Dataset entries

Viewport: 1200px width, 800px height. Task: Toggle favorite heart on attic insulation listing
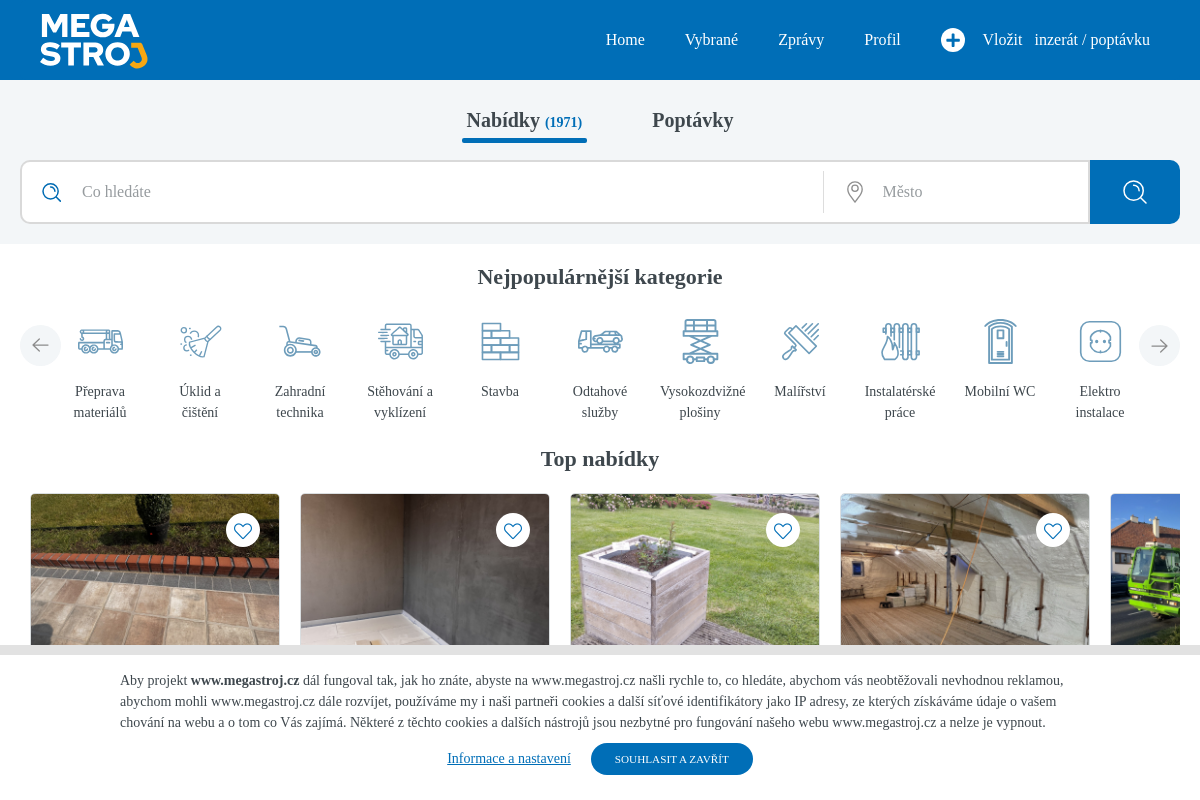point(1053,530)
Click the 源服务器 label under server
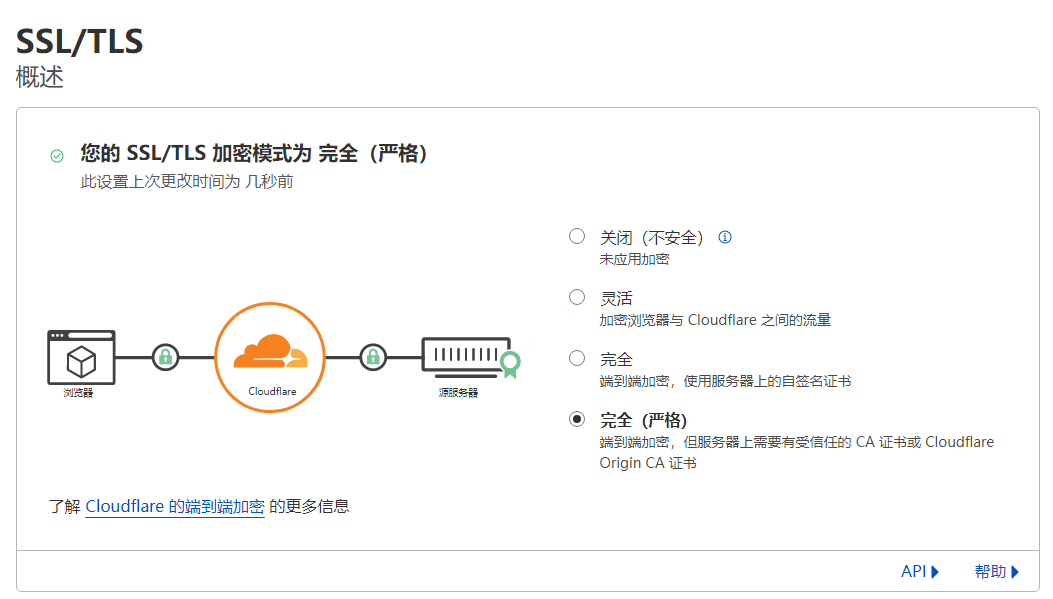Image resolution: width=1053 pixels, height=599 pixels. (458, 393)
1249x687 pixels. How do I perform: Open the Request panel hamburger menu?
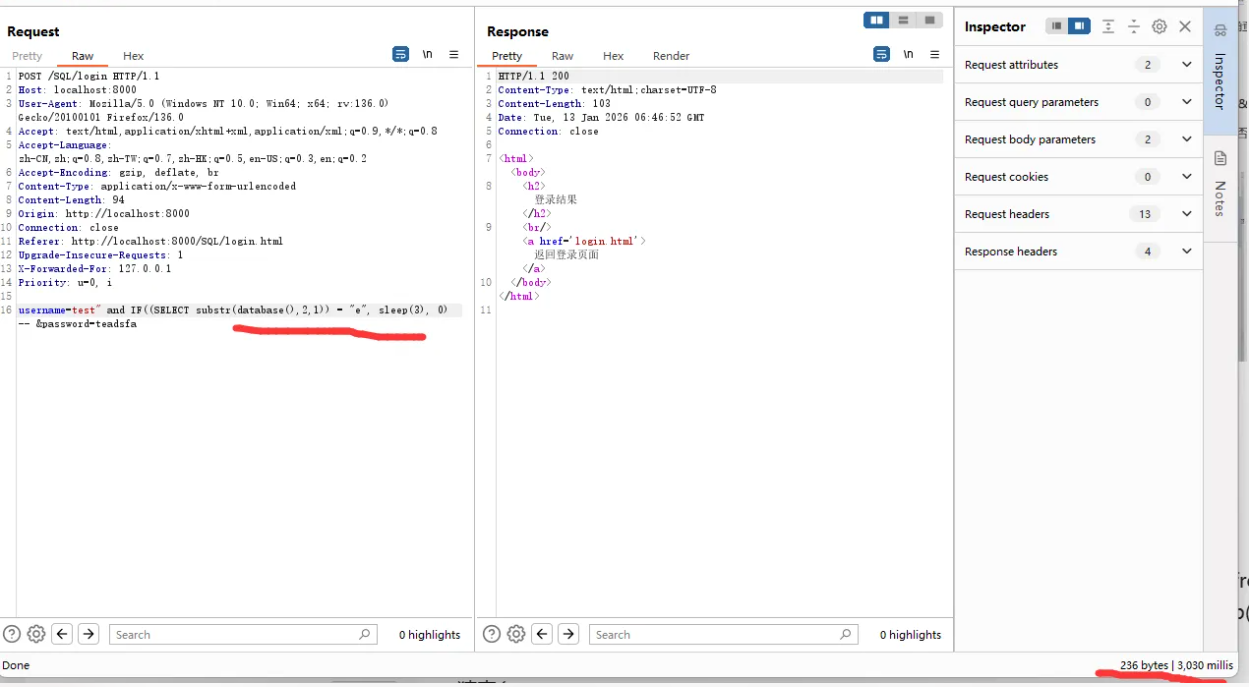click(x=454, y=55)
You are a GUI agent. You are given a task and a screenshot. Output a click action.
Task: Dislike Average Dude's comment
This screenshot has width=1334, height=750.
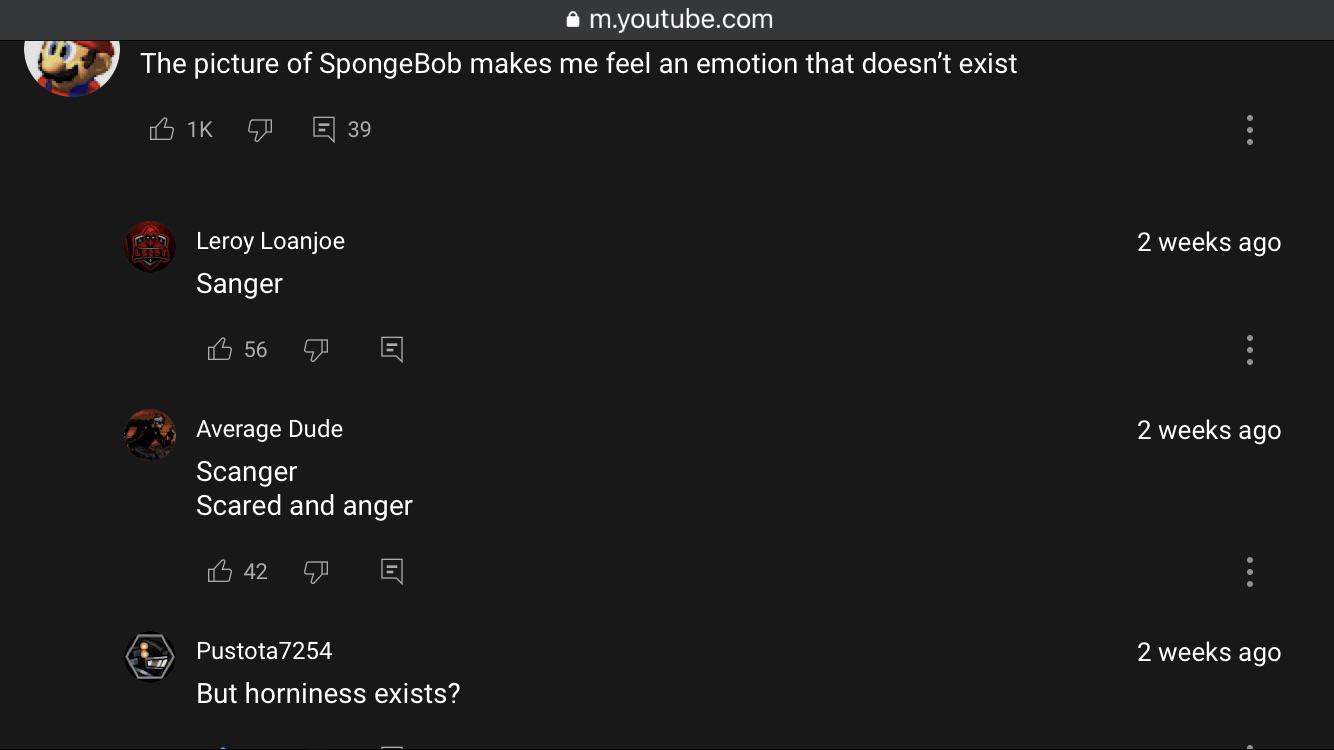(x=316, y=571)
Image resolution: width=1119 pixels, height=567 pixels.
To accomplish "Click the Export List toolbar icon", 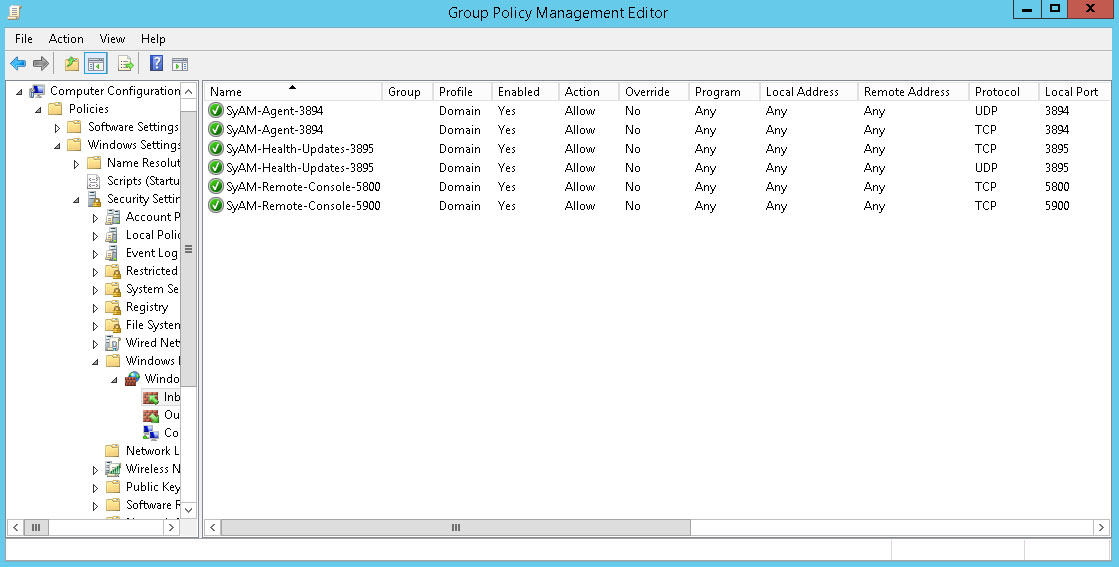I will click(x=126, y=64).
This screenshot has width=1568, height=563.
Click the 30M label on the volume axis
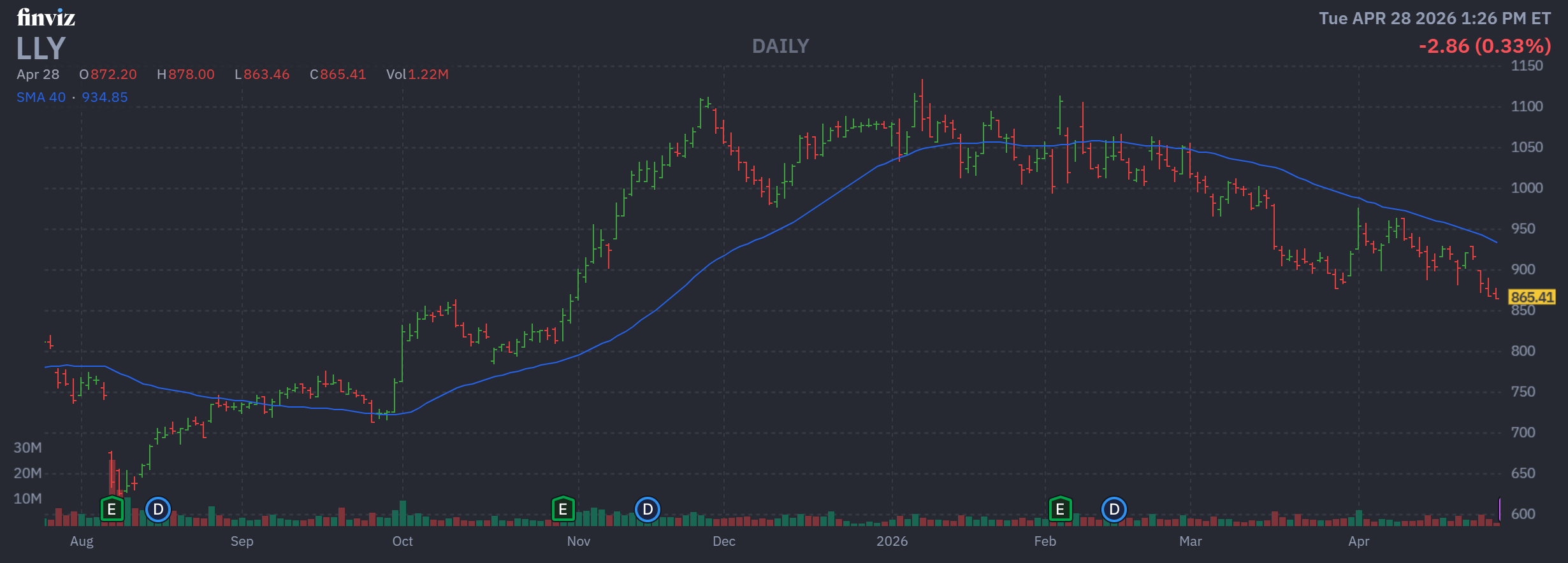[27, 448]

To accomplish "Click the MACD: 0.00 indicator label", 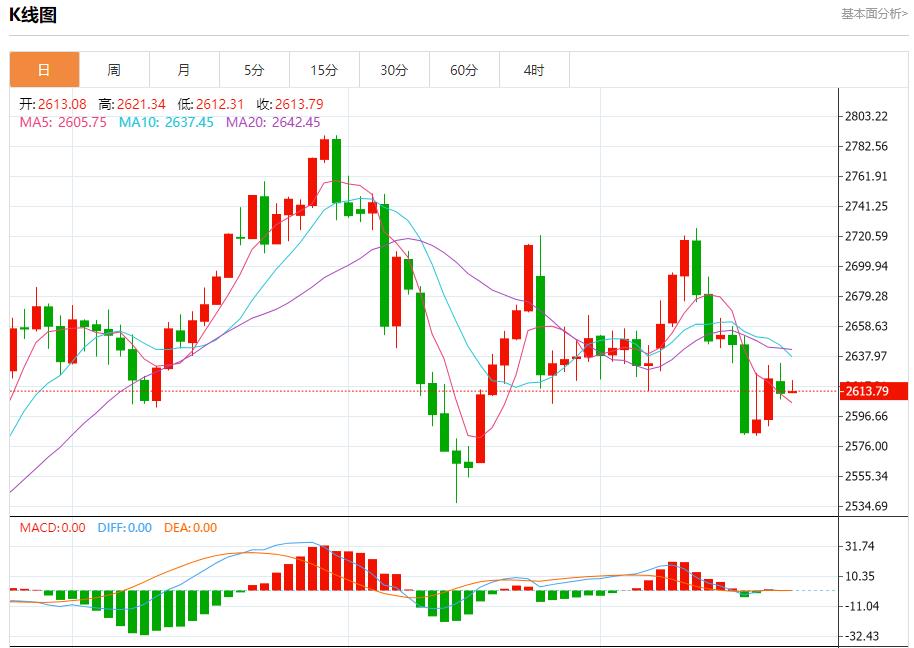I will [53, 527].
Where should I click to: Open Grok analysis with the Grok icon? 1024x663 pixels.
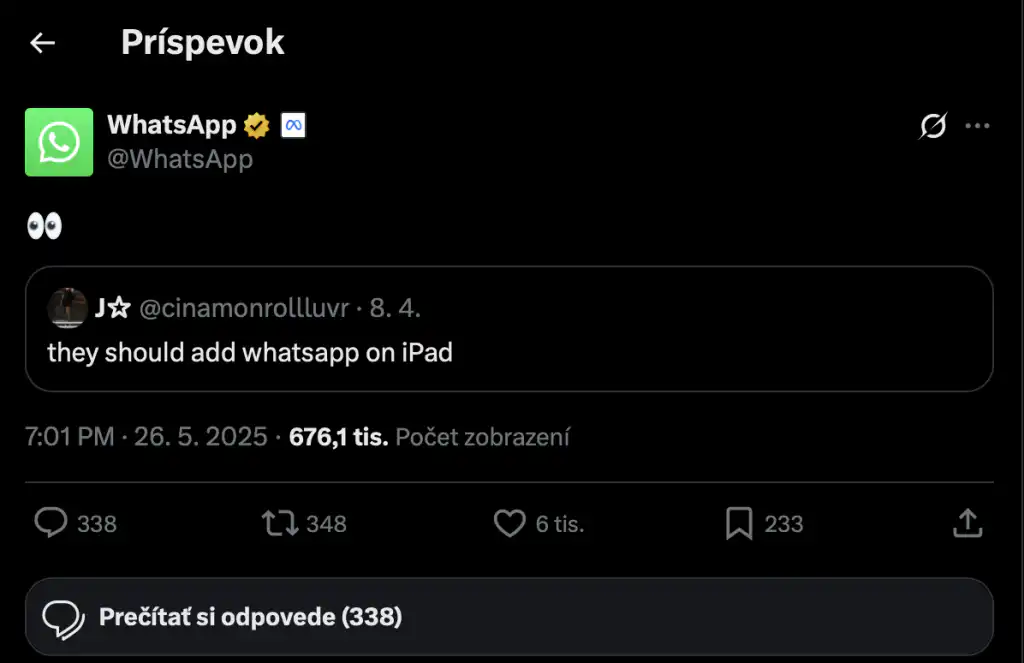tap(931, 127)
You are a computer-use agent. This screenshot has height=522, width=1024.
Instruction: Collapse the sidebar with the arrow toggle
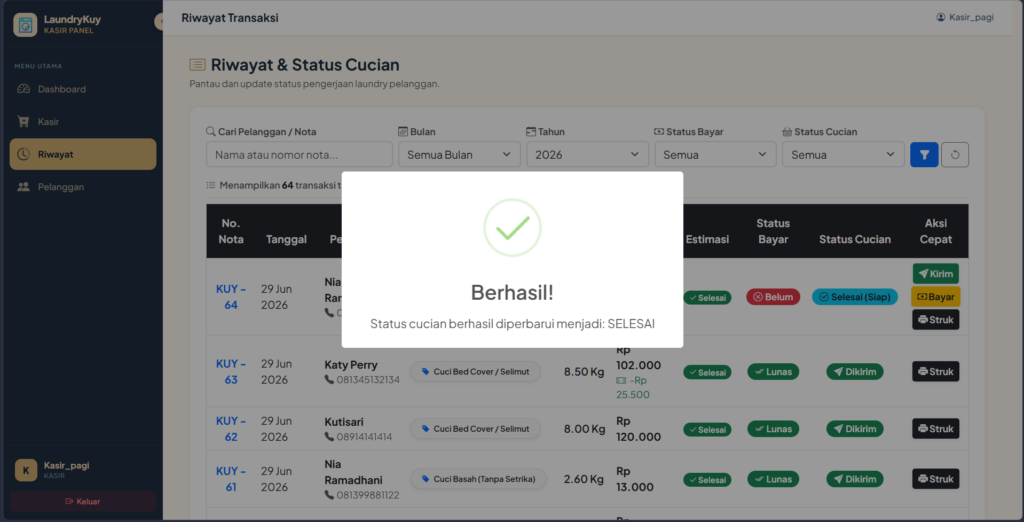(x=159, y=22)
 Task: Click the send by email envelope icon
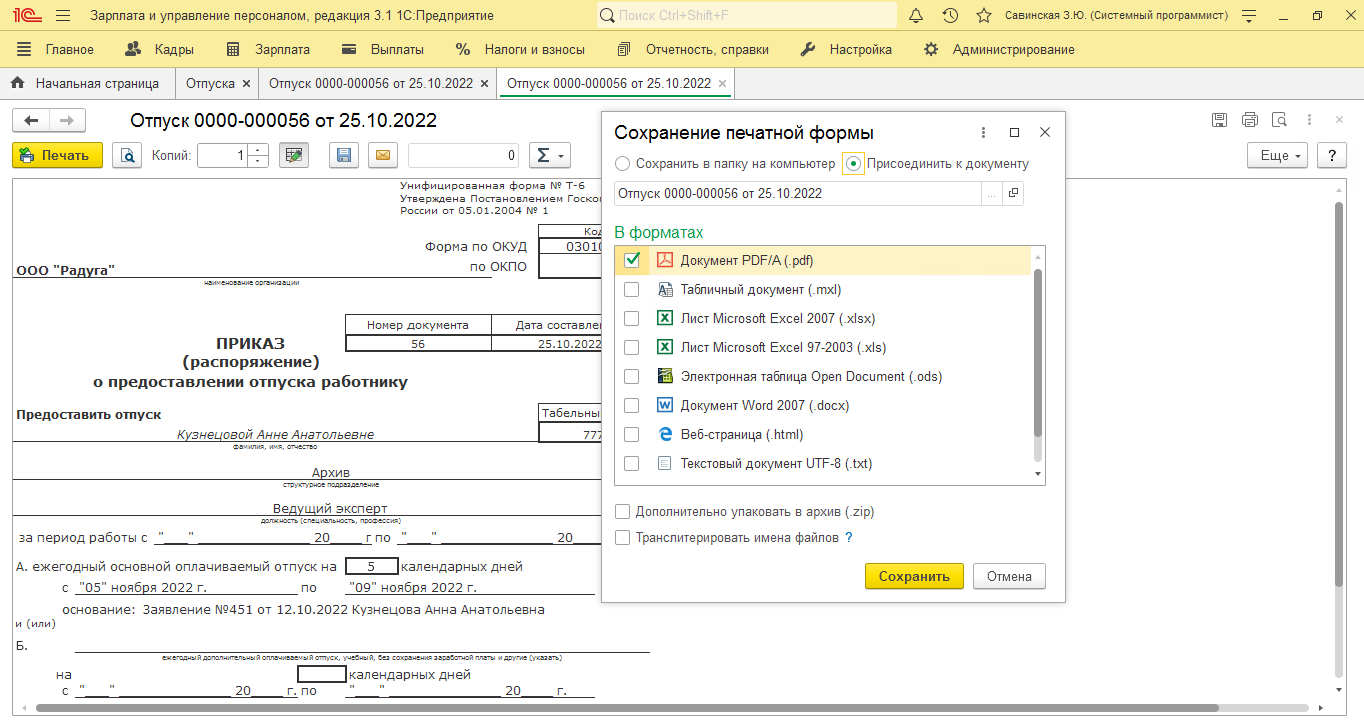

§ WHAT TO PRODUCE
Lines above with "agent" in them are the ones to copy.

§ RESULT
You are a GUI agent. You are given a task and a screenshot. Output a click action.
You are a computer-use agent. This screenshot has height=522, width=1024.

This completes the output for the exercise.